Hey Andynot024, did you magaed to sort out your polymailer bags?

We got our back and the came out pretty good. We haven't sorted out our website yet, but the few people we've shipped out t-shirts to have been impressed.


----------



## lben

OK, I know this is going to sound like a stupid question, but if they are screen printed on the bags, why can't we print our own bags from say Uline? What kind of ink would it take to do that? Or are they pad printed bags?


----------



## Bonelafide

I just emailed them about the mailers. I then noticed what looked like regular polybags in which i could get prints on also... 

Do you know if that is true? Id like to get some of those along with the custom mailers. 

Yours look great also Nigel.


----------



## jiarby

Loretta is 100% right... If you can screen print already then you just need some air dry nazdar corogloss ink (solvent based), some retarder, and cleanup chemicals. Use a high mesh count, and move fast. It dries quick. Use in a well ventilated area and consider using a respirator so you dont die.


----------



## Epic Media

here is a small tid bit for you all....here is a place in Philadelphia, where all the big independents get their poly mailers done, they also do some great box printing too!

derisorydesigns.com


----------



## youngsid

Epic Media said:


> here is a small tid bit for you all....here is a place in Philadelphia, where all the big independents get their poly mailers done, they also do some great box printing too!
> 
> derisorydesigns.com


Any idea what their minimums are?


----------



## Epic Media

I believe the minimum is 100 pcs. for poly mailers. Im not sure about the boxes.
tell them Justin from Monstros told ya!


----------



## turbaninc

I know these guys do it at MyPrintingBuddy.com. 

We got a 1 color job done from them 1k pieces and they came out amazing. 

But I think they do as low as 100 as well for regular sized polybags.


----------



## ryan barker

question: is this stuff really that important to the customer, enough so to go through the hassle and expense? sure, it looks nice, but does it have *any* impact on future sales?


----------



## lben

ryan barker said:


> question: is this stuff really that important to the customer, enough so to go through the hassle and expense? sure, it looks nice, but does it have *any* impact on future sales?
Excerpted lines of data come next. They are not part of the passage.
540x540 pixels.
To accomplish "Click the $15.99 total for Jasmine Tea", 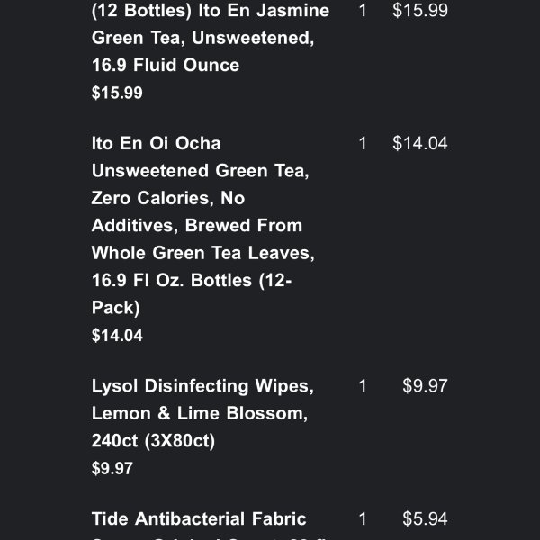I will [420, 10].
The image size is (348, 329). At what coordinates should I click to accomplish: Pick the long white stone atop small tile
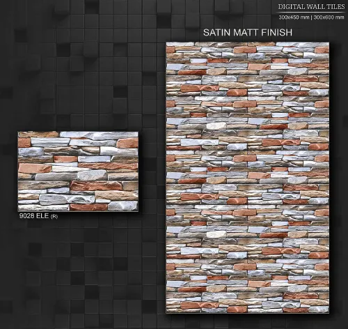[99, 135]
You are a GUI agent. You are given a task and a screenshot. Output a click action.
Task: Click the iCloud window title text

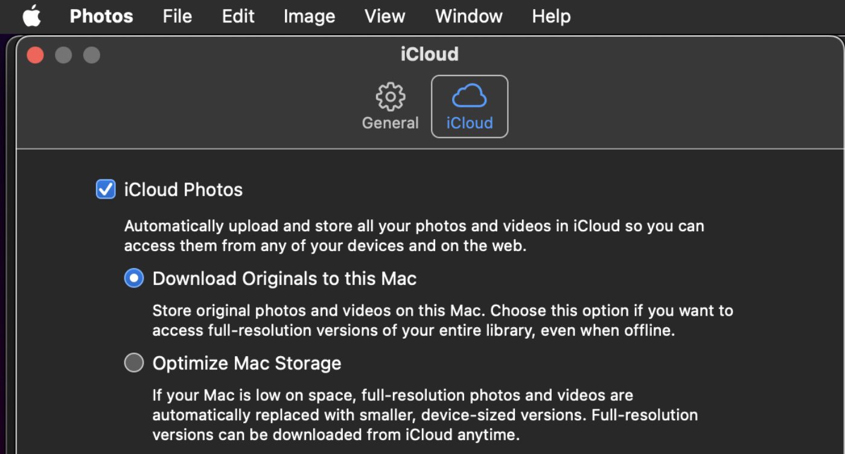[429, 54]
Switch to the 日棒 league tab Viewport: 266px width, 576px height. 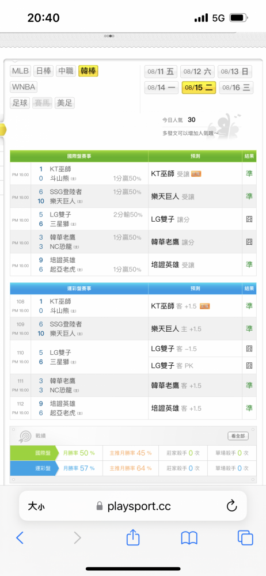tap(43, 71)
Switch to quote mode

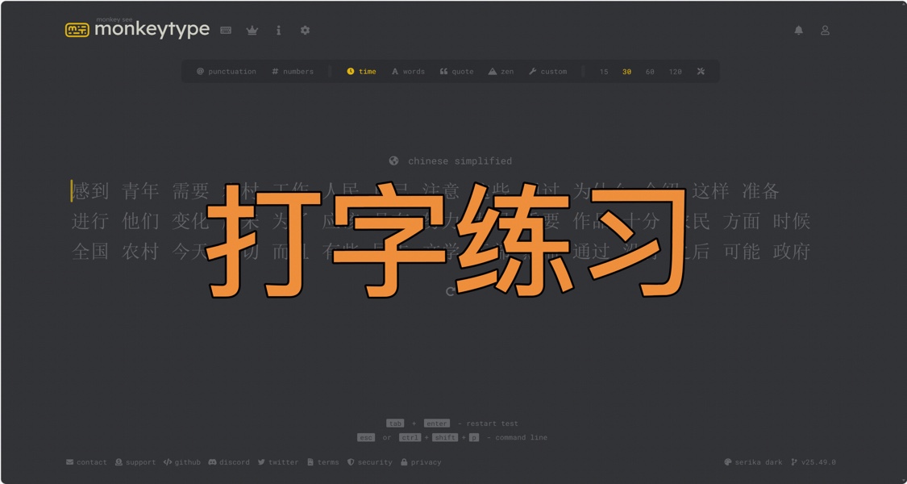[457, 71]
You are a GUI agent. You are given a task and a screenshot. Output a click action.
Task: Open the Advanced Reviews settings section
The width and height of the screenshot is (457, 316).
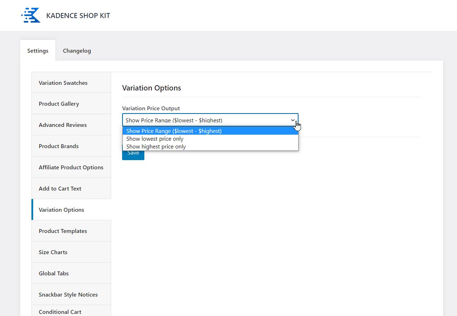click(x=62, y=125)
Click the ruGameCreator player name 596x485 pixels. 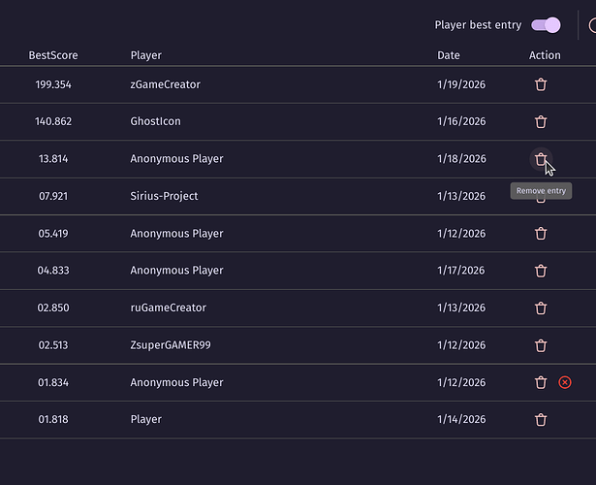click(168, 308)
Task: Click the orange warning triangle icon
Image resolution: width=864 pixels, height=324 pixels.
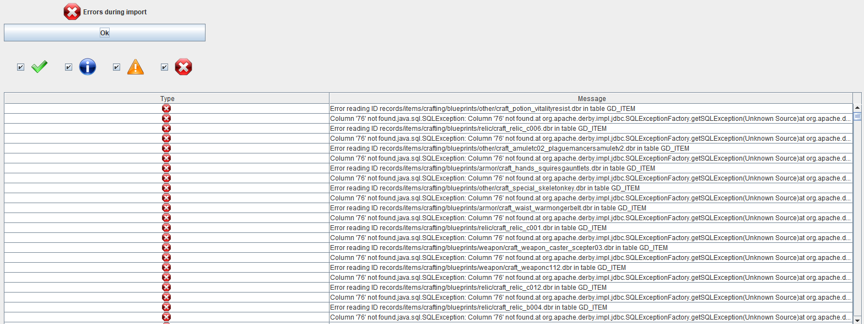Action: point(136,67)
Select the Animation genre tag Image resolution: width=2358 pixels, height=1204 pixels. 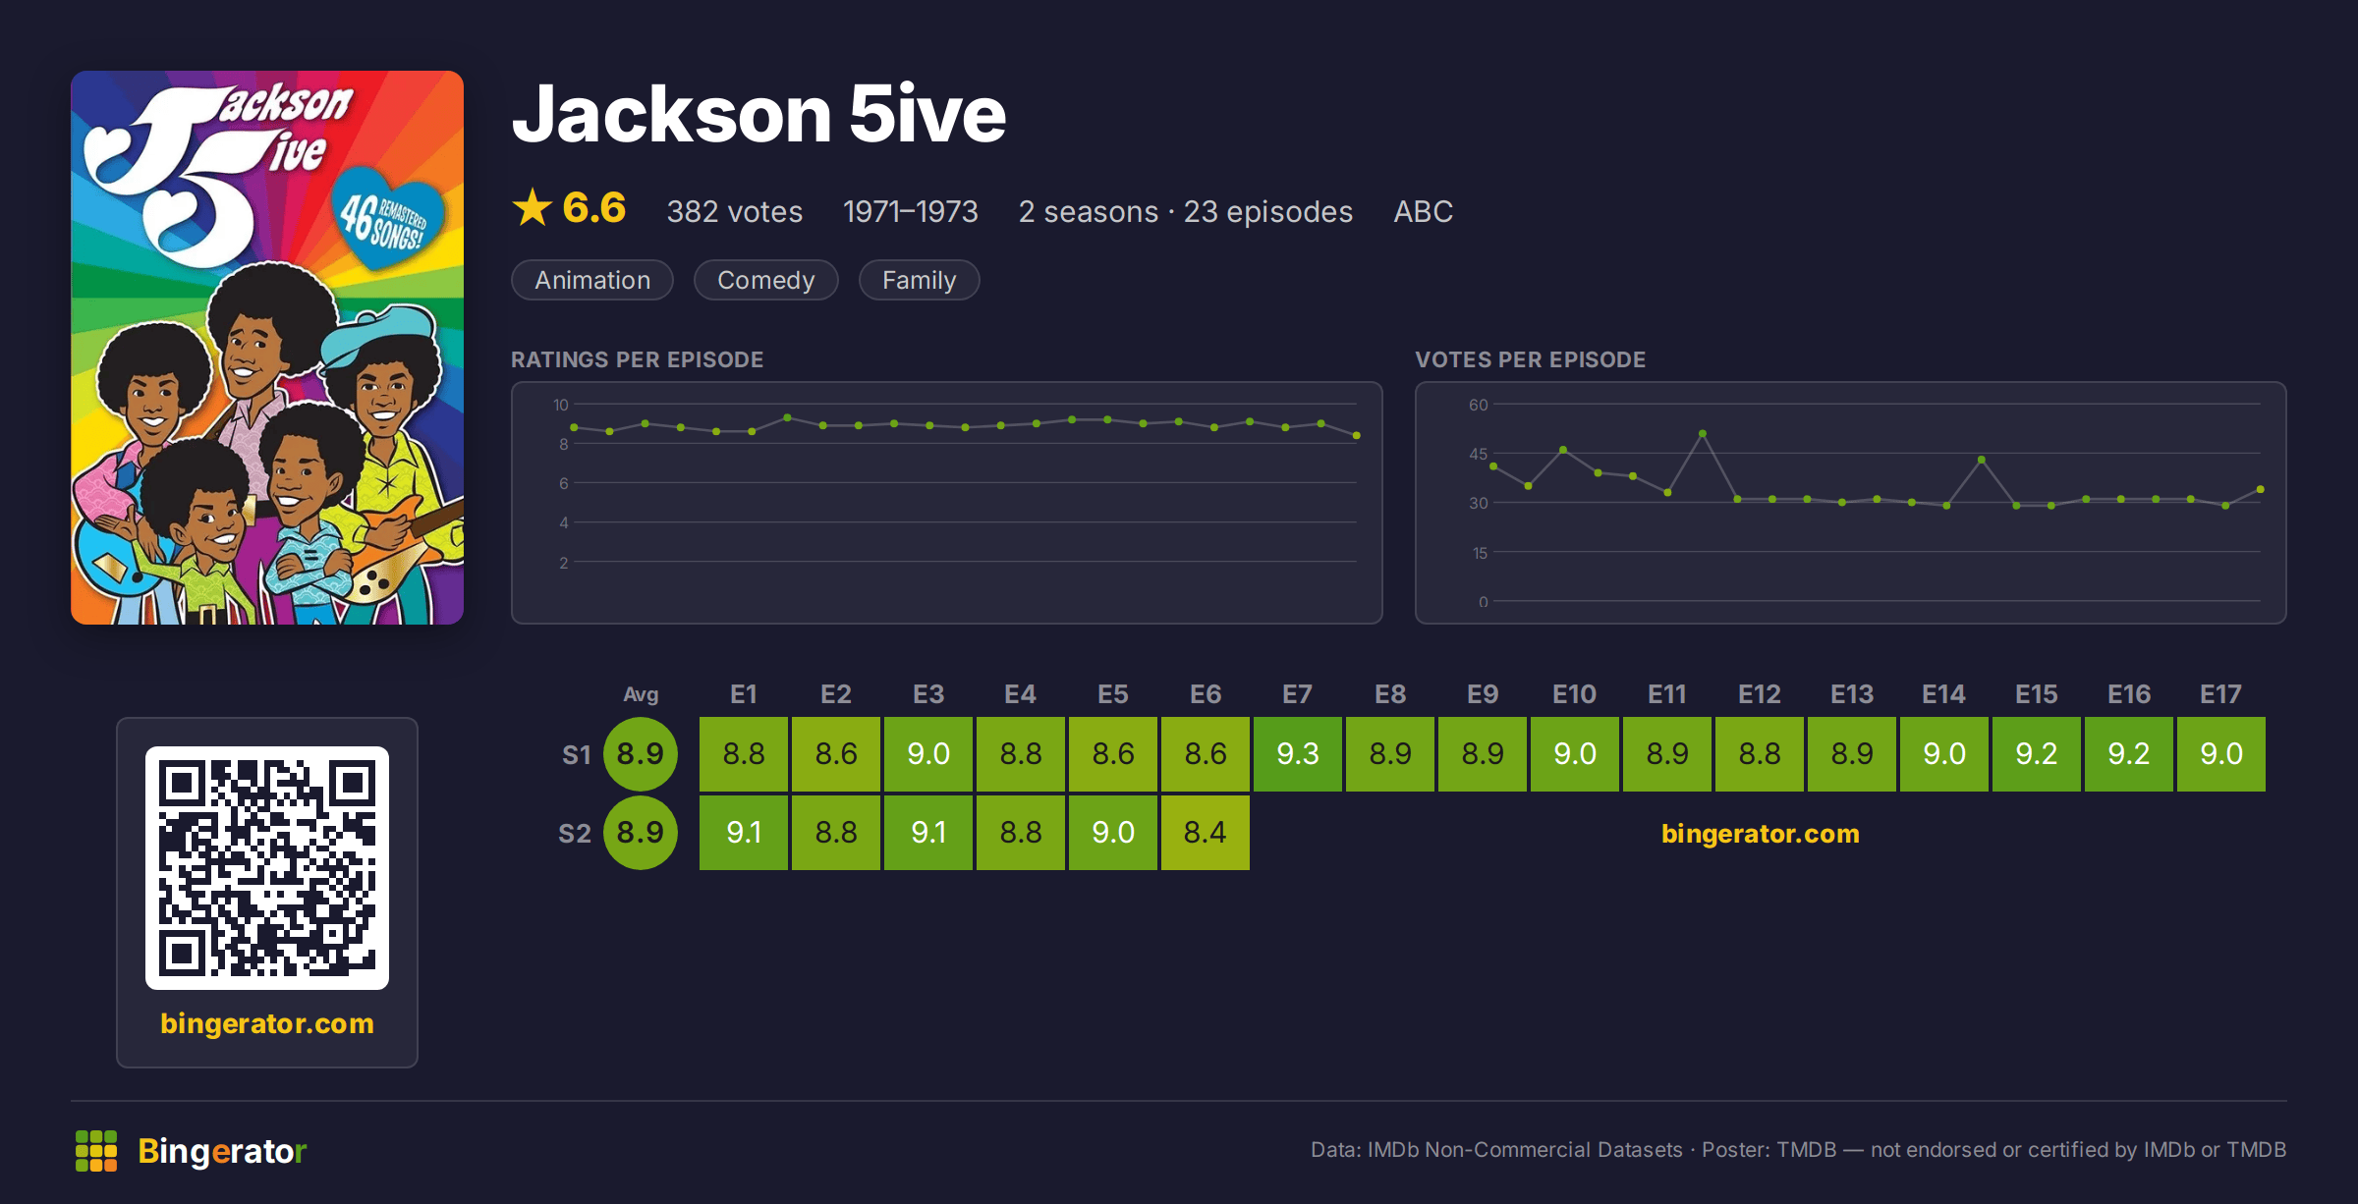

The only benefit I can see is that when the package arrives you know who it's from. Then it goes in the trash never to be seen or heard from again. At least if you sent them a pen with your name & phone on it, they'd see it everytime they used it. 

I think I'm going to start doing that. Include some little trinket with my info on it that they can use on a regular basis to keep my name right in front of them.


----------



## Epic Media

As an avid collector of tshirts, I have kept pretty much every printed poly mailer sent my way. I have framed 2 of them, and keep the others as well as the tags, stickers and ect. swag. 
If you look at the successful indie shirt brands, not only do they have quality items but they also are selling you the experience of buying from that store. It may be small but if done well it can have a great impact.


----------



## lben

To each his own. For me they are just more garbage to toss out. For you they are treasures to keep and cherish. So there are the 2 extremes. I don't know where other people fit in at, but one can only assume they don't have boxes and boxes of used poly mailers. Collectors are a breed in and of themselves. They see something special in things the rest of us overlook.


----------



## Dmaster555

lben said:


> To each his own. For me they are just more garbage to toss out. For you they are treasures to keep and cherish. So there are the 2 extremes. I don't know where other people fit in at, but one can only assume they don't have boxes and boxes of used poly mailers. Collectors are a breed in and of themselves. They see something special in things the rest of us overlook.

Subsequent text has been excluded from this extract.